SituationalLLM: Proactive language models with scene awareness for dynamic, contextual task guidance
Muhammad Saif Ullah Khan, Muhammad Zeshan Afzal, Didier Stricker
TL;DR
SituationalLLM addresses the gap where generic LLMs struggle to provide actionable guidance in real-world environments due to missing physical context. It encodes environmental understanding as a Scene Graph Language and trains on the SAD-Instruct dataset, which combines structured scene graphs with multi-agent dialogue to produce grounded, step-by-step guidance. A LoRA-based fine-tuning of LLaMA-3-8b-Instruct enables efficient integration of scene-graph information and interactive clarification during task guidance.

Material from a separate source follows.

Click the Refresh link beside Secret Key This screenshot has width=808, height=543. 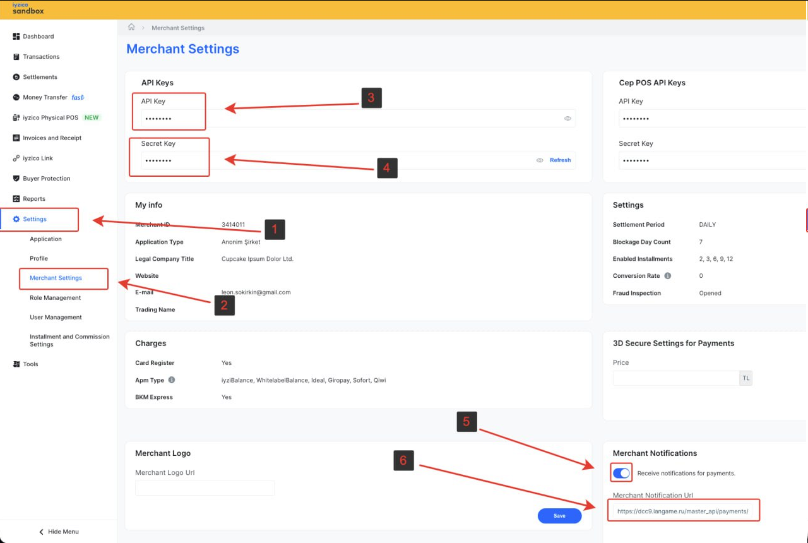[x=560, y=160]
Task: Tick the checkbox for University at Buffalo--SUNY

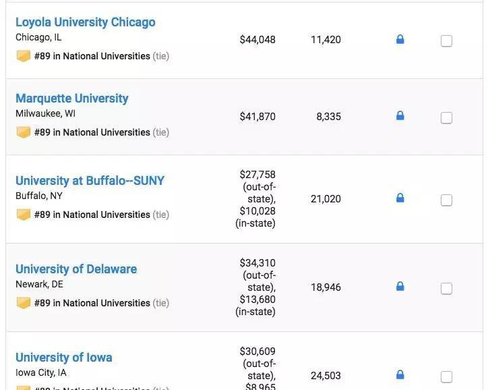Action: [446, 200]
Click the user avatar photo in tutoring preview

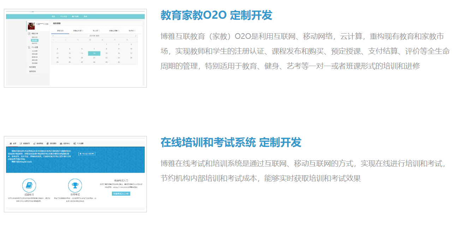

Qualitative results show improved task specificity, reliability, and adaptability compared with baselines like GPT-4, demonstrating the potential for robust, environment-aware AI assistants in naturalistic settings.
Abstract
Large language models (LLMs) have achieved remarkable success in text-based tasks but often struggle to provide actionable guidance in real-world physical environments. This is because of their inability to recognize their limited understanding of the user's physical context. We present SituationalLLM, a novel approach that integrates structured scene information into an LLM to deliver proactive, context-aware assistance. By encoding objects, attributes, and relationships in a custom Scene Graph Language, SituationalLLM actively identifies gaps in environmental context and seeks clarifications during user interactions. This behavior emerges from training on the Situational Awareness Database for Instruct-Tuning (SAD-Instruct), which combines diverse, scenario-specific scene graphs with iterative, dialogue-based refinements. Experimental results indicate that SituationalLLM outperforms generic LLM baselines in task specificity, reliability, and adaptability, paving the way for environment-aware AI assistants capable of delivering robust, user-centric guidance under real-world constraints.